Na última semana, a Mariane Maciel tocou no delicado tema da memória: “Eu tenho ficado angustiada porque estou esquecendo a voz da minha mãe e não tenho nenhum vídeo dela”. A Fernanda Ferraz emendou: “Neste fim de semana, pensei em algo parecido e fiquei triste: achei que estava perdendo a nitidez do meu pai”. As frases ficaram atravessadas na minha garganta.
Fecho os olhos e sei que a voz do meu filho, de quem também não tenho vídeos, está ali, registrada em algum canto da mente, que acesso com mais dificuldade do que a imagem do seu rosto (ou o formato dos dedos das suas mãos). Ela está lá e nem sempre é fácil ouvi-la.

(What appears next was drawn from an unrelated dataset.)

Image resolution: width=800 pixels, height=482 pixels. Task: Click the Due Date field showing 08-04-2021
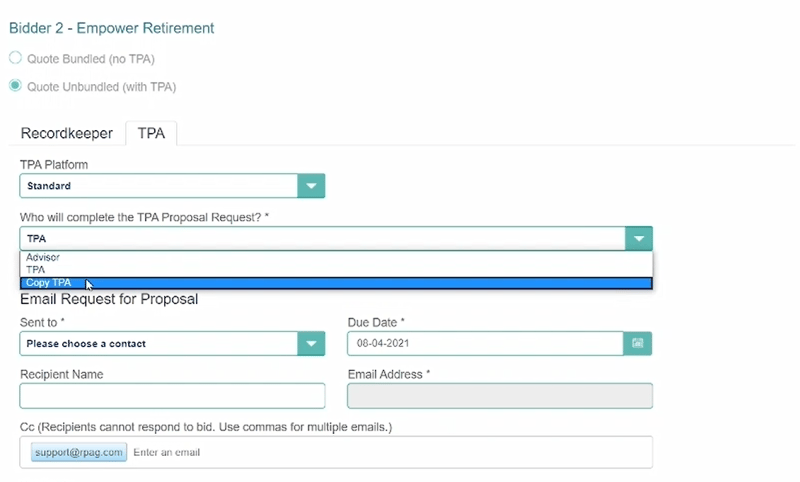coord(485,343)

A nossa conversa derivou para a lembrança de um texto que a própria Mariane escreveu no nosso site. Há quase seis anos, seu post falava da tecnologia em favor da memória. Naquele momento, a rede social mais potente (talvez a única) ainda era o Facebook e sua novidade em termos de legado digital eram as páginas memoriais de quem partiu. Havia também a notícia de uma startup russa de inteligência artificial que prometia a criação de um chatbot que, a partir de nossos rastros digitais, manteria uma interação online pós-morte. Não temos registro de que a iniciativa tenha prosperado, ao menos não de forma comercial.
Ainda não temos a produção de replicantes de pessoas falecidas na forma de robôs realistas como os mostrados em um episódio da clássica série “Black Mirror”, Be Right Back, na Netflix. Mas algumas empresas digitais têm inovações menos pretensiosas e igualmente fascinantes.
Nossa colega (também colunista aqui no UOL), estudiosa da morte e do luto, Gisela Adissi me apresentou alguns desses aplicativos geniais. O “Hereafter – Save The Stories of Someone You Love” guarda as histórias de alguém que você ama e permite que você construa seu próprio avatar de voz para que as pessoas continuem a ouvir suas histórias e suas ideias sobre a vida contadas por você mesmo, de forma interativa. Você grava uma entrevista com um especialista em memória, que é codificada e depois acessada de forma a “responder” a diferentes perguntas que qualquer pessoa autorizada pode acessar.
O mais próximo do futuro replicante digital é o projeto “With Me”, ainda sem data de lançamento. O aplicativo de uma empresa sul-coreana cria avatares 3D que vão permitir conversar e interagir (até fazer selfies com você) através das telas. Para isso, é necessário que a pessoa, ainda em vida, faça um escaneamento 3D para que o software possa reproduzi-lo no mundo virtual, tanto em aparência quanto em personalidade.
O meu favorito (e já disponível) é o aplicativo que permite “colar” o som da pessoa amada na sua pele. Através do “Skin Motion”, você tatua ondas sonoras como códigos de barra que, uma vez acionados pelo celular, reproduzem o som previamente gravado: uma frase, risada, uma música. Achei lindo, gostoso e poético.
Todos esses recursos, porém, são apenas ferramentas, mais ou menos sofisticadas, que facilitam o acesso ao instrumento mais poderoso de preservação de quem amamos: a nossa memória. E a capacidade de preservá-la. Eu acredito que, além das possibilidades tecnológicas de conservação ou recomposição de quem amamos através de inteligência artificial, a ciência, em algum momento, vai permitir que nosso acesso a eles seja cada vez possível e natural através dos recursos ainda tão pouco explorados do nosso próprio cérebro. Vamos aprender a gravar e ouvir dentro de nós —e para sempre— as vozes de quem amamos.